Another reason why this was good time for me to do the Reset is that 2-1/2 weeks ago I broke my big toe. OUCH. So, since strenuous exercise is a no-no on the Reset, and also not recommended for my busted bone, this is a perfect time to chillax. I have been doing some Pilates, & 10 Minute Abs from the 21 Day Fix and some gentle yoga from www.yogadownload.com. Some of that yoga is challenging with a broken big toe, so I've had to modify, but I've enjoyed the shorter beginner sessions.
In the first week I did lose 4 pounds, but week two I'm holding steady. Week 3 is the most restrictive, so perhaps I'll get the rest off then. If not, I'm sure getting back to regular sweaty workouts and dialing in my nutrition will get me back to my goal.
Some things are the same as my first Reset. I feel the need to purge--I've started a cleaning/purging project in my office and went through the clothes closets again. I've also had vivid dreams this week, but I am sleeping well.

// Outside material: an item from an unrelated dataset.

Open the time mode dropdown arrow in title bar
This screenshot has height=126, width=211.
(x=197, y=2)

If I'm missing anything during the day, it's oats. Breakfasts on most of the days are huge servings of fresh fruit. I want OATS! Guess what I'm having for breakfast on day 22? THIS: http://bit.ly/PomegranateOats
In the meantime, I'm enjoying recipes from the Reset, and I'm going to share one with you now!
SWEET POTATO AND ROASTED
RED PEPPER BISQUE
From The Ultimate
Reset
1 Serving
1 cup water
1 medium sweet potato or yam, peeled
and cubed
¼ medium bell pepper
1 tsp fresh ginger root
1-1/2 tsp extra-virgin olive oil
2 tsp. Miso paste
1 cup vegetable broth
Bragg Liquid Aminos or Himalayan salt
to taste
Bragg Herbal Seasoning Blend to taste
Roast bell pepper on grill or gas
stovetop. Turn frequently until skin is evenly charred. Pace in a
medium bow and cover with a kitchen towel for 10 minutes. Peel skin
under running water. Remove seeds.
Bring water to a boil in a small
saucepan; add sweet potato and cook 5-7 minutes. Drain.

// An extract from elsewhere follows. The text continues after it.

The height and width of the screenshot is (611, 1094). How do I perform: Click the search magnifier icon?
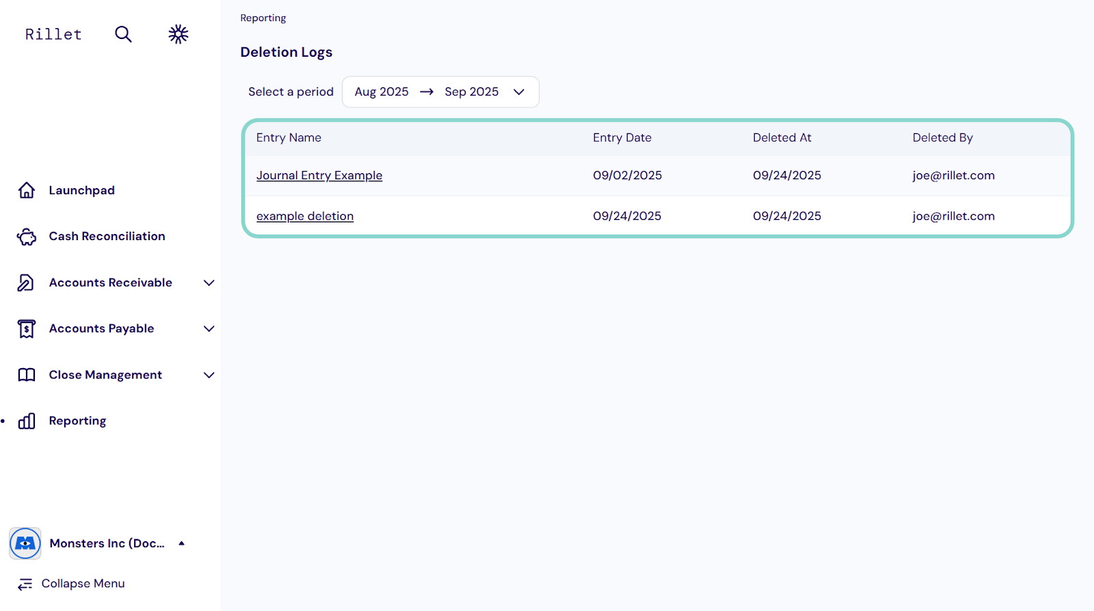(123, 34)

Place sweet potato, bell pepper,
ginger, oil, miso, broth, aminos and seasonings in a blender or food
processor and blend until smooth. If too thick, add a bit of broth
or water. Heat in saucepan if necessary.
Cinchy, right? Also, perfect for a chilly autumn lunch, paired with a big salad!
Let me know if you have any questions about The Ultimate Reset. I'm loving it!